TASK A — Which Python version does the RVC CLI readme recommend?
TASK B — Continue the RVC CLI readme from where it stops.

TEXT PROVIDED —
· · · ·
GithubHelp home page GithubHelp logo

reviseuc73 / rvc_cli Goto Github PK

View Code? Open in Web Editor NEW

This project forked from blaise-tk/rvc_cli

0.0 0.0 0.0 777 KB

RVC CLI enables seamless interaction with Retrieval-based Voice Conversion through commands or HTTP requests.

License: Other

Shell 0.02% Python 92.21% Batchfile 0.64% Jupyter Notebook 7.12%

rvc_cli's Introduction

RVC_CLI: Retrieval-based Voice Conversion Command Line Interface

Open In Collab

Table of Contents

  1. Installation
  2. Getting Started
  3. API
  4. Credits

Installation

Ensure that you have the necessary Python packages installed by following these steps (Python 3.9 is recommended):

Windows

Execute the install.bat file to activate a Conda environment. Afterward, launch the application using env/python.exe main.py instead of the conventional python main.py command.

Linux

chmod +x install.sh
./install.sh

Getting Started

Download the necessary models and executables by running the following command:

python main.py prerequisites

More information about the prerequisites command here

For detailed information and command-line options, refer to the help command:

python main.py -h

This command provides a clear overview of the available modes and their corresponding parameters, facilitating effective utilization of the RVC CLI.
· · · ·
EXTRACTED RECORDS —
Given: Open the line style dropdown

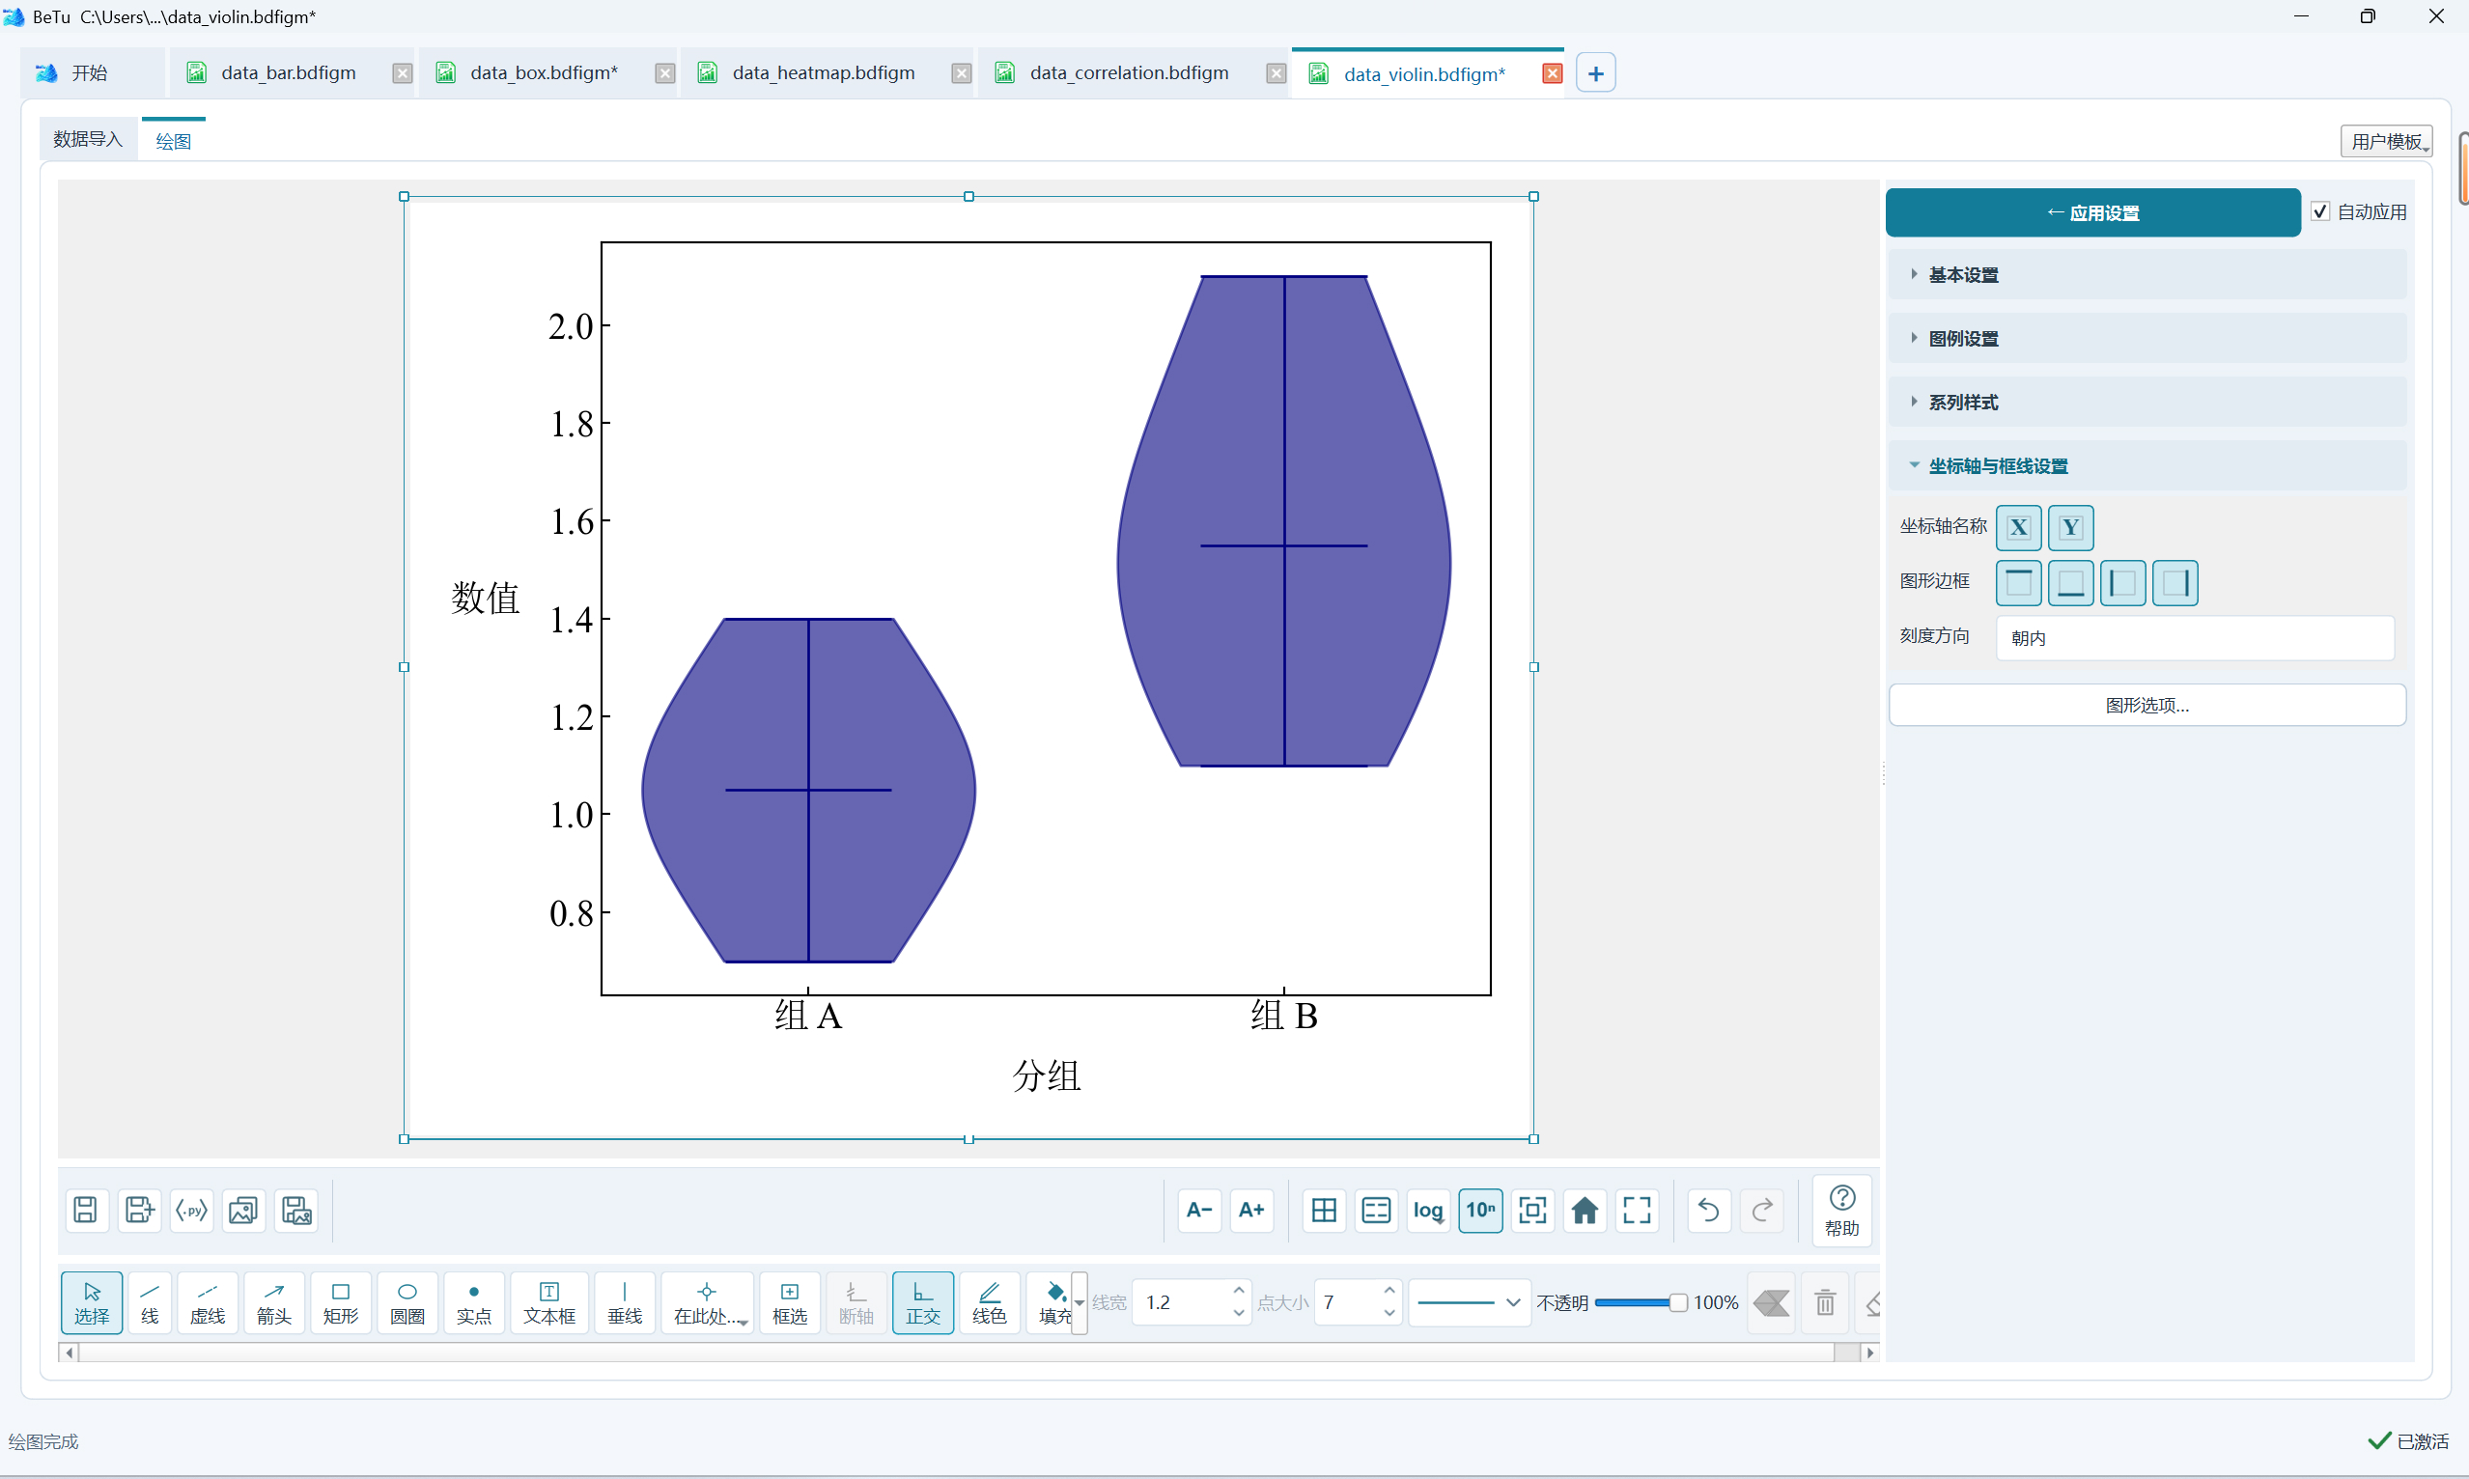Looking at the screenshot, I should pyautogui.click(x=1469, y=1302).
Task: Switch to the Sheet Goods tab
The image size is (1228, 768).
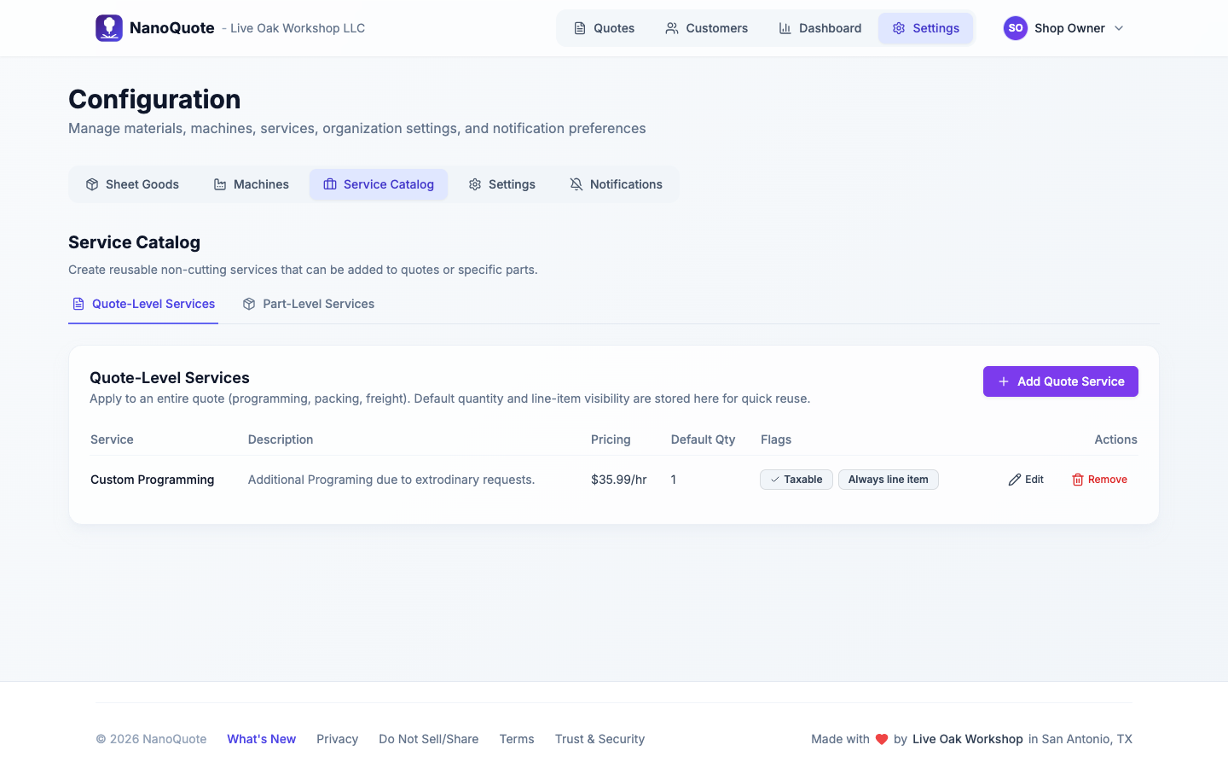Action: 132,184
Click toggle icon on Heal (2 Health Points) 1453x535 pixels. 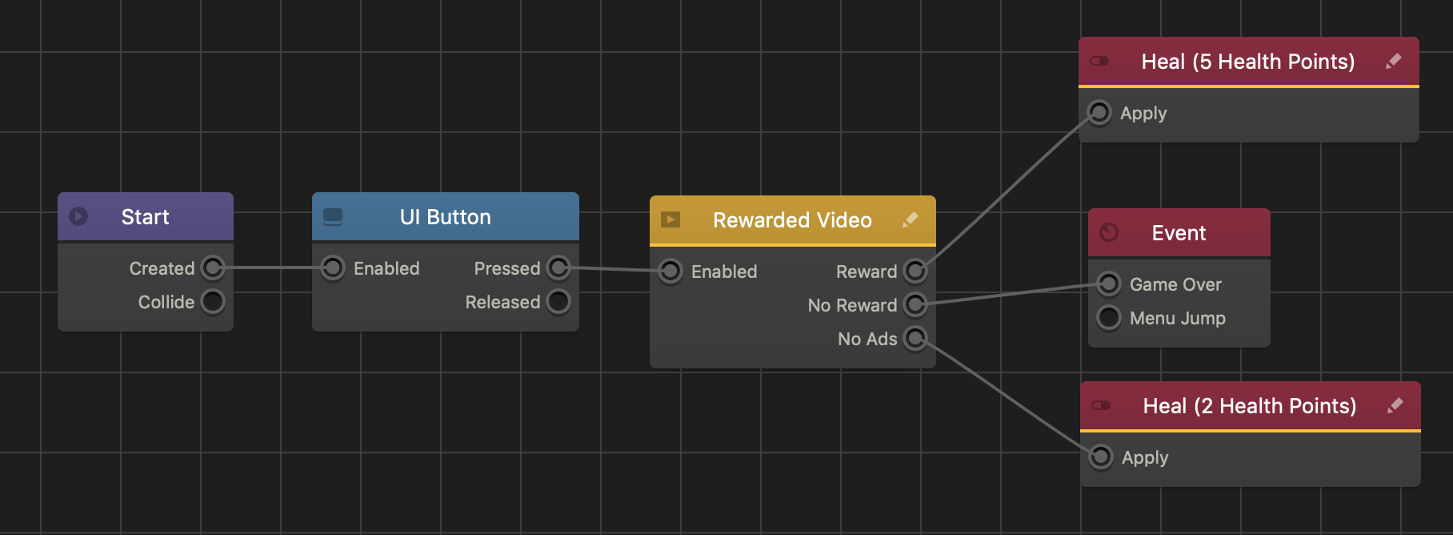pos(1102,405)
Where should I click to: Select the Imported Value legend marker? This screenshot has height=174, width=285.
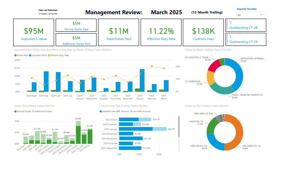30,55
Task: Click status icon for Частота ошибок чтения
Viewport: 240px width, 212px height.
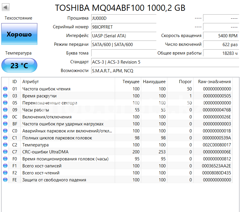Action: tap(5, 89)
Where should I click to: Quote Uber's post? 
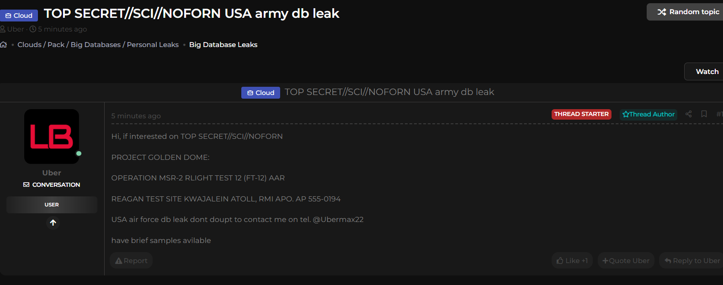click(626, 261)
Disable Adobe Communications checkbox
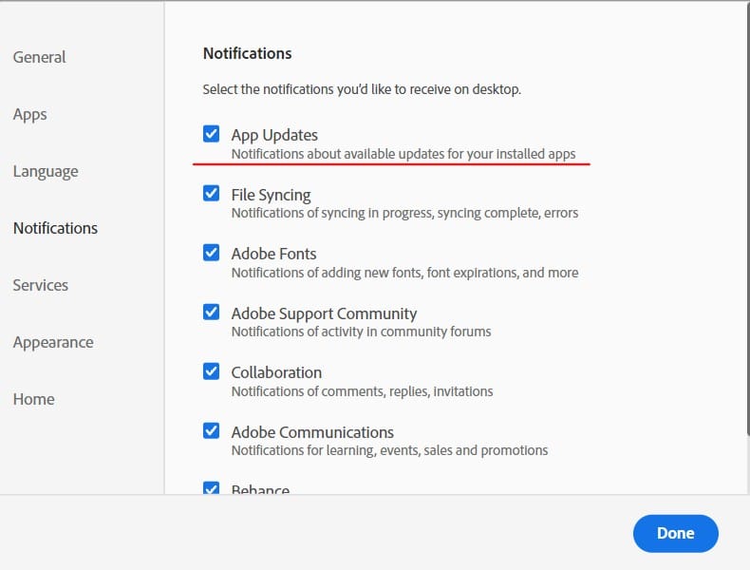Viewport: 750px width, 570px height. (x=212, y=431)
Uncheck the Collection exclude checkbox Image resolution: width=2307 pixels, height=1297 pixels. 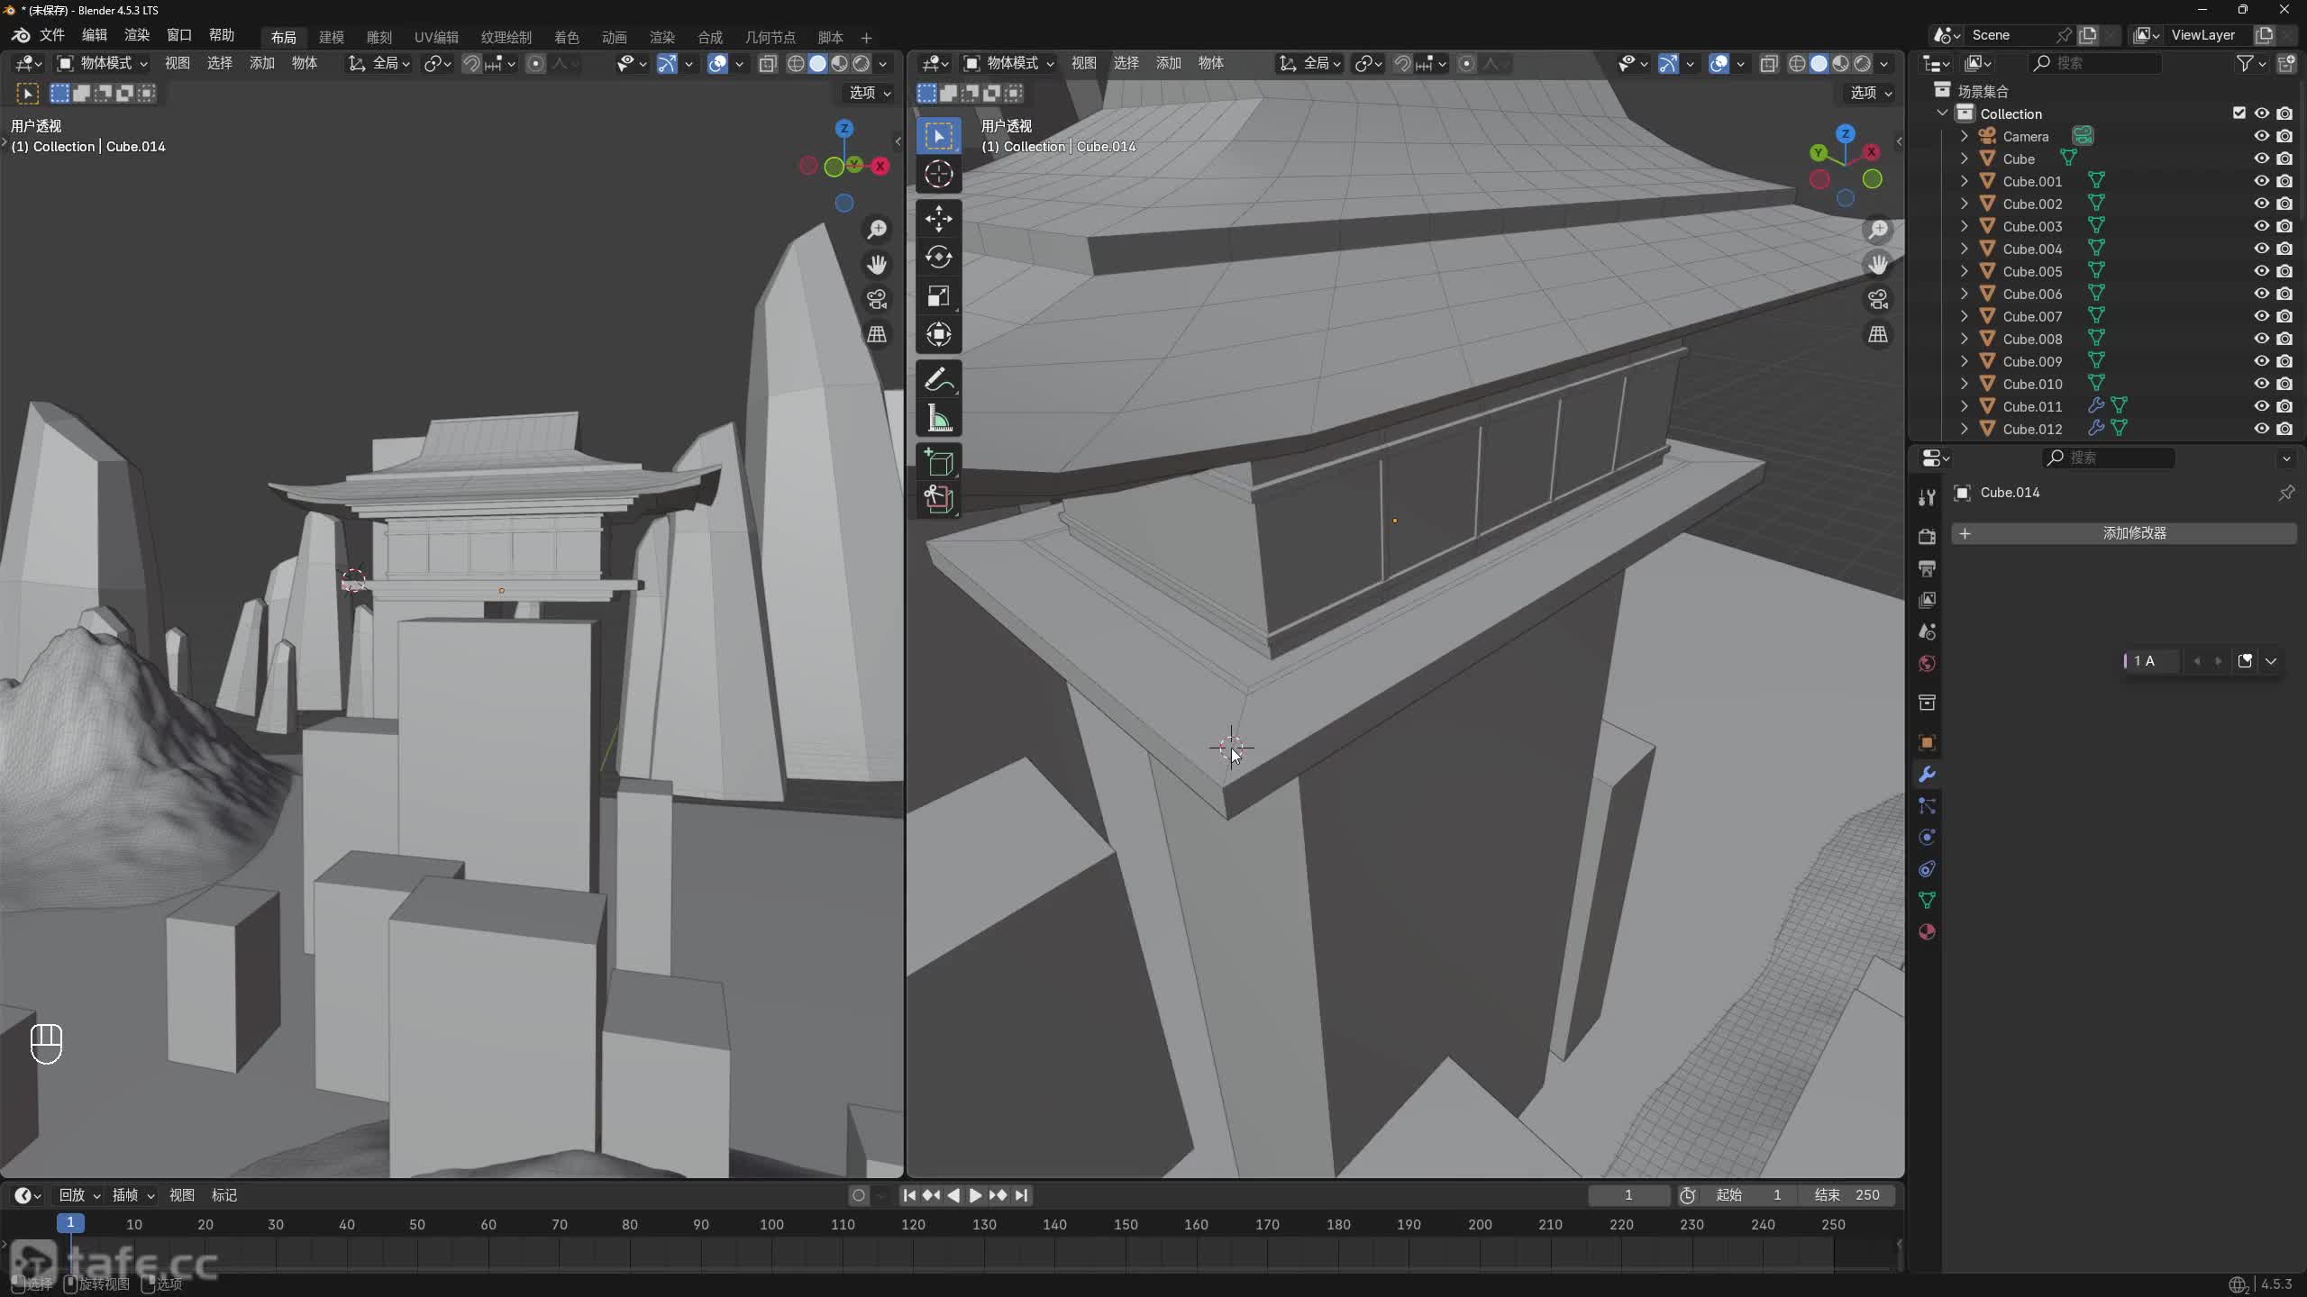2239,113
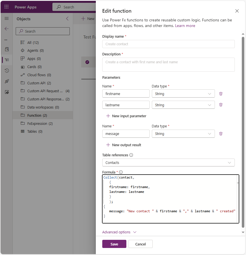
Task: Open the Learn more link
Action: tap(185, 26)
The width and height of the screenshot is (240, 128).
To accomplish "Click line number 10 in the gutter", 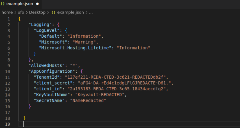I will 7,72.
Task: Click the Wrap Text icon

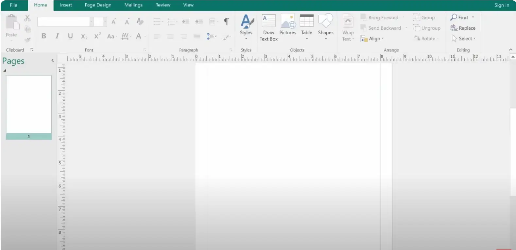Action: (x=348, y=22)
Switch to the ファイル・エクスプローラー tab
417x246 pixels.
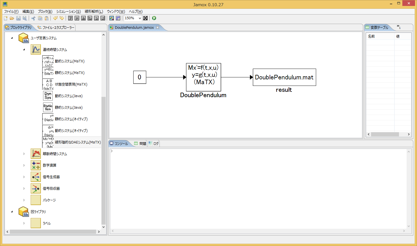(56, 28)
· · · ·
EXPECTED OUTPUT A — Python 3.9.

EXPECTED OUTPUT B —
Inference

Single Inference

python main.py infer --f0up_key "f0up_key" --filter_radius "filter_radius" --index_rate "index_rate" --hop_length "hop_length" --rms_mix_rate "rms_mix_rate" --protect "protect" --f0autotune "f0autotune" --f0method "f0method" --input_path "input_path" --output_path "output_path" --pth_path "pth_path" --index_path "index_path" --split_audio "split_audio" --clean_audio "clean_audio" --clean_strength "clean_strength" --export_format "export_format"
Parameter Name Required Default Valid Options Description
f0up_key No 0 -24 to +24 Set the pitch of the audio, the higher the value, thehigher the pitch.
filter_radius No 3 0 to 10 If the number is greater than or equal to three, employing median filtering on the collected tone results has the potential to decrease respiration.
index_rate No 0.3 0.0 to 1.0 Influence exerted by the index file; a higher value corresponds to greater influence. However, opting for lower values can help mitigate artifacts present in the audio.
hop_length No 128 1 to 512 Denotes the duration it takes for the system to transition to a significant pitch change. Smaller hop lengths require more time for inference but tend to yield higher pitch accuracy.
rms_mix_rate No 1 0 to 1 Substitute or blend with the volume envelope of the output. The closer the ratio is to 1, the more the output envelope is employed.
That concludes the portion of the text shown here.